Instantiation takes under 50 microseconds (us) on the lab machine I tested on, and 65us on my colleague's laptop. Loading the code takes about that long as well (see thread: https://twitter.com/acfoltzer/status/1111387279434485760). Compilation is not counted towards any of those tallies.
In our use case, we do compilation on a control plane system and distribute the shared object file to the fleet, so we aren't too concerned by it. For applications where compilation time is a bigger concern, I'm super impressed by this (still early) work on a one-pass wasm compiler: https://github.com/CraneStation/lightbeam
so do we keep a pool of VMs with the so file loaded already and instantiate only the module on demand which means allocation of memory and setup of other data structures
We started the codebase that became Lucet in July 2017. It went through a few fast iterations, and by Jan 2018 we had Cranelift running with AOT compilation. In the early days of Cranelift that meant adding support for position-independent code output and filling in a bunch of gaps in the x86_64 encodings and other really low level stuff. At the time, wasmtime (under the name wasm-standalone, i think?) was a lot less mature, and wasmer was not public yet. So, in a sense, we did (& continue to) contribute to both of those runtimes via Cranelift and other dependencies like Faerie.

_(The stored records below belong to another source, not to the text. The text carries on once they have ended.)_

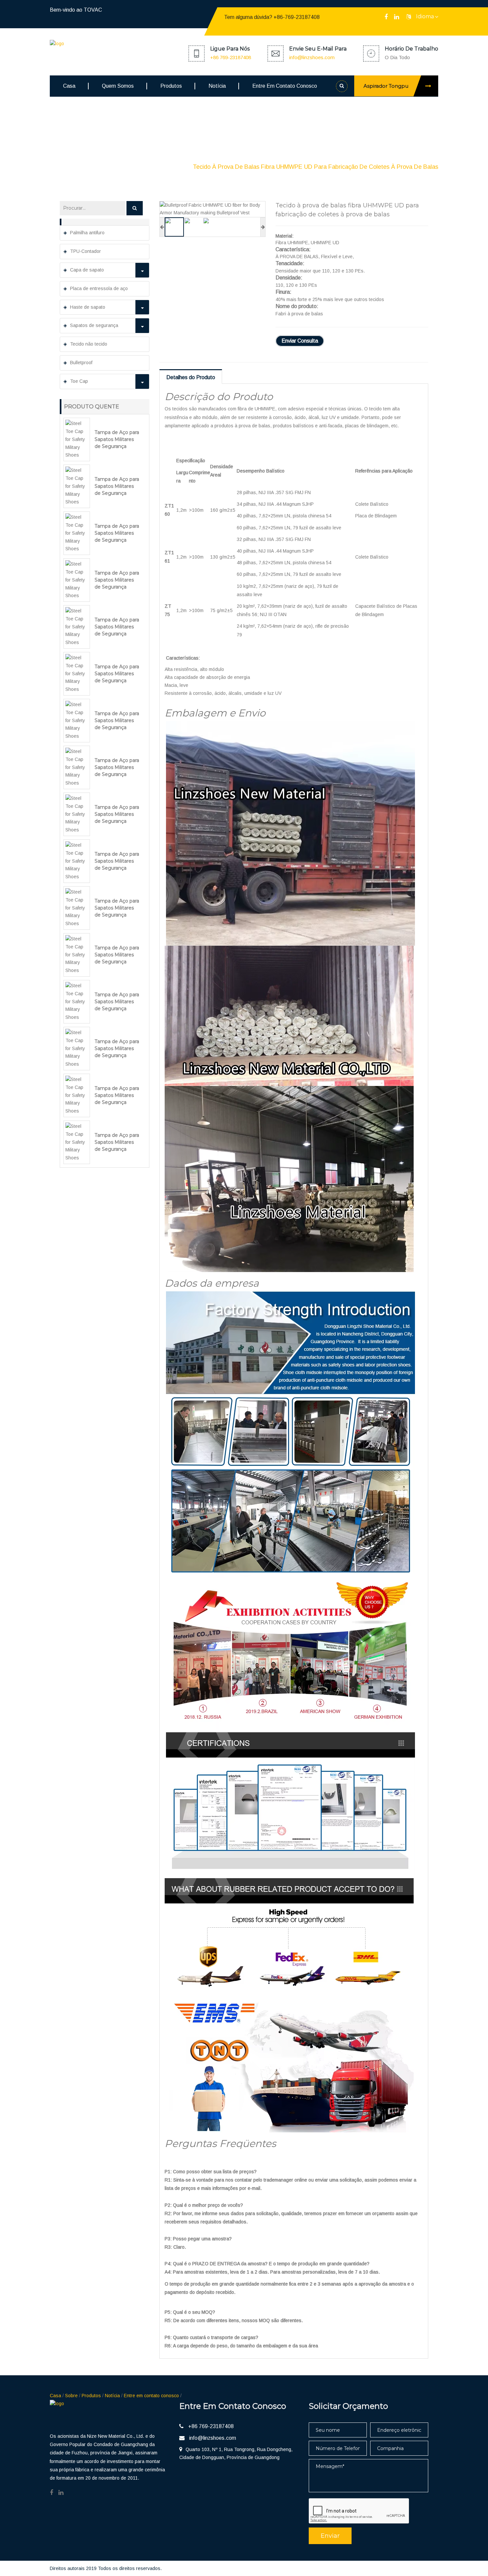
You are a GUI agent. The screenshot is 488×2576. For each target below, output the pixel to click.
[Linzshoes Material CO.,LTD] (99, 44)
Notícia (217, 86)
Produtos (171, 86)
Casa (69, 86)
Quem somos (118, 86)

We spent the bulk of 2018 solving performance and integration problems, rather than cleaning up the codebase to the point where we could open source it. In the meantime wasmer was released, and both wasmtime and wasmer made a ton of progress. Now that our stuff is open source, it is easier for us to collaborate with other runtimes, possibly by moving more code back into the common Cranelift parent, or by adopting modules from each other.
At the moment, a lot of WASM tooling assumes instances interact with a JS engine. So, we aren't compatible with a bunch of existing tooling, like Rust's wasm-bindgen. We're working on our own tool to fill that hole in the ecosystem.
We also aren't 100% of the way to spec compliance yet. We have a plan to get there, but spent the last year or so putting the bulk of our effort into performance and integration with our edge cloud systems.
That's awesome. One of my main complaints with wasm-bindgen is it doesn't let you pull in any C libraries(vs older emscripten path) effectively walling off one of Rusts awesome capabilities(interop with a large established ecosystem).
Whatever tool that takes it's place here would be awesome if you plug in cleanly with the CC crate. I've had a lot of success using Rust as the glue between a lot of existing C/C++ libraries and would love to carry that forward to the WASM world.
I didn't know about WASI before and it looks great. As a C/C++ dev, one of my concerns about WASM was that most of native WASM runtimes are interfacing towards Emscripten which is not quite standardized.
Do you expect WASI will soon replace the current Emscripten exports interfaces?